◆ **Page text**

================================

Neottiura is a genus of comb-footed spiders that was first described by Anton Menge in 1868.

==Species==
As of May 2020 it contains six species and one subspecies, found in Asia, Europe, North America, and Algeria:
- Neottiura bimaculata (Linnaeus, 1767) (type) – North America, Europe, Turkey, Caucasus, Russia (Europe to Far East), Kazakhstan, Iran, Central Asia, China, Japan
  - Neottiura b. pellucida (Simon, 1873) – Spain, France, Italy
- Neottiura curvimana (Simon, 1914) – Portugal, Spain, France, Algeria
- Neottiura herbigrada (Simon, 1873) – Madeira, Mediterranean, Ukraine, China, Korea
- Neottiura margarita (Yoshida, 1985) – Russia (Far East), China, Korea, Japan
- Neottiura suaveolens (Simon, 1880) – Europe
- Neottiura uncinata (Lucas, 1846) – Mediterranean

In synonymy:
- N. apicata O. Pickard-Cambridge, 1872 = Neottiura uncinata (Lucas, 1846)

================================

◆ **Data excerpts**

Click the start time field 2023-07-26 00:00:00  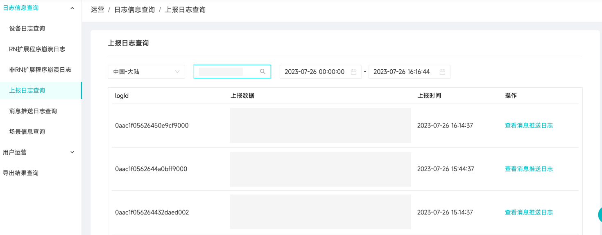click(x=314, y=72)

================================

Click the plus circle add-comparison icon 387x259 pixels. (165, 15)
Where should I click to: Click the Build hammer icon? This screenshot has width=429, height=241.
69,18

================================

◆ **Work task 1**
State whether each statement agrees with the Neottiura text, answering yes or no and quoting the deciding words: (a) Anton Menge first described the genus in 1868; (b) Neottiura curvimana is found in Algeria; (c) Neottiura suaveolens is found in the Mediterranean.
◆ **Work task 2**
Rewrite the Neottiura text from "Neottiura is a" to "1872 = Neottiura uncinata (Lucas, 1846)", substituting "Mediterranean Basin" for "Mediterranean".
◆ **Work task 3**
Write the next part of the Neottiura text, starting after its last line.
The data come from a separate source unrelated to the Neottiura text.

◆ **Final answer 1**
(a) Yes: "first described by Anton Menge in 1868"
(b) Yes: "Neottiura curvimana (Simon, 1914) – Portugal, Spain, France, Algeria"
(c) No: "Neottiura suaveolens (Simon, 1880) – Europe"

◆ **Final answer 2**
Neottiura is a genus of comb-footed spiders that was first described by Anton Menge in 1868.

==Species==
As of May 2020 it contains six species and one subspecies, found in Asia, Europe, North America, and Algeria:
- Neottiura bimaculata (Linnaeus, 1767) (type) – North America, Europe, Turkey, Caucasus, Russia (Europe to Far East), Kazakhstan, Iran, Central Asia, China, Japan
  - Neottiura b. pellucida (Simon, 1873) – Spain, France, Italy
- Neottiura curvimana (Simon, 1914) – Portugal, Spain, France, Algeria
- Neottiura herbigrada (Simon, 1873) – Madeira, Mediterranean Basin, Ukraine, China, Korea
- Neottiura margarita (Yoshida, 1985) – Russia (Far East), China, Korea, Japan
- Neottiura suaveolens (Simon, 1880) – Europe
- Neottiura uncinata (Lucas, 1846) – Mediterranean Basin

In synonymy:
- N. apicata O. Pickard-Cambridge, 1872 = Neottiura uncinata (Lucas, 1846)

◆ **Final answer 3**
- N. nivalia (Saito, 1934) = Neottiura bimaculata (Linnaeus, 1767)
- N. pusillata (Roewer, 1942) = Neottiura herbigrada (Simon, 1873)
- N. pustulifera (Levy & Amitai, 1982) = Neottiura herbigrada (Simon, 1873)
- N. regia (Drensky, 1929) = Neottiura suaveolens (Simon, 1880)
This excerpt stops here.